start PAGE EXTRACT
But within the spectrum of what has become normative Judaism in the last two centuries, there is considerable disagreement on theological issues. (A congregant reported to me last week that at a recent Shabbat dinner, a member of our wider community, but not this congregation, referred to me as a “so-called rabbi.”)

And while ideological, denominational lines are somewhat less clear than they used to be, there are still some among us who cling to the principles of ideological purity. That is, in fact, one expected outcome of modern Judaism.

However, since (a) rabbinic tradition has always thrived on disagreement, and (b) we have no pope, no one centralized authority to decide what is right or wrong, the range of Jewish practice is effectively up for negotiation. No matter what some in our world may believe, there is rarely a single acceptable Jewish position on anything. There is often a minority opinion. And that reality has played out extensively in how we understand what it means to be Jewish today.
end PAGE EXTRACT
start GIVEN MATERIAL
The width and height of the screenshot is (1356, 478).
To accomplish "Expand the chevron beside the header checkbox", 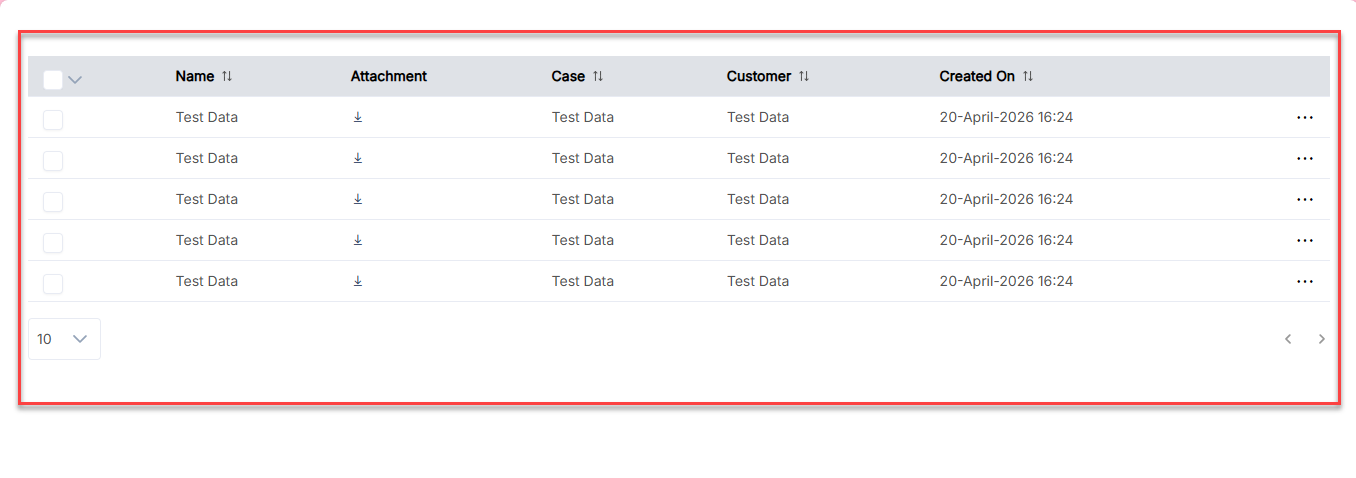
end GIVEN MATERIAL
EXERCISES TO COMPLETE:
A. According to the passage on disagreement within modern Judaism, why is the range of Jewish practice effectively up for negotiation?
B. In the passage on disagreement within modern Judaism, what did a member of the wider community call the writer at a recent Shabbat dinner?
C. Continue the passage on disagreement within modern Judaism, starting right after its last sentence.

TASK-BY-TASK RESULTS:
A. Rabbinic tradition has always thrived on disagreement. Judaism also has no pope, meaning no single central authority to decide what is right or wrong.

B. A "so-called rabbi."

C.
The Reform movement decided in the 19th century to reject halakhah /Jewish law in favor of moral instruction. The Pittsburgh Platform of 1885 stated the following:

“We recognize in the Mosaic legislation a system of training the Jewish people for its mission during its national life in Palestine, and today we accept as binding only its moral laws, and maintain only such ceremonies as elevate and sanctify our lives, but reject all such as are not adapted to the views and habits of modern civilization.”

In reaction to this move, the Conservative movement emerged from the right flank of Reform, maintaining traditional halakhic practice, while acknowledging that times have changed considerably since, say, the Mishnah was compiled in the second century CE, and that we should account, conservatively of course, for these changes. The movement’s halakhic decisors rely on traditional halakhic literature in doing so. So we see, for example,  egalitarianism as an acceptable halakhic innovation based not only on traditional sources but also contemporary sensibilities.

It’s unfair to paint Orthodoxy with one brush, since there are so many variants within it. But in general, Orthodoxy strives to maintain a strict halakhic practice with few of the leniencies and innovations upon which the Conservative movement has relied.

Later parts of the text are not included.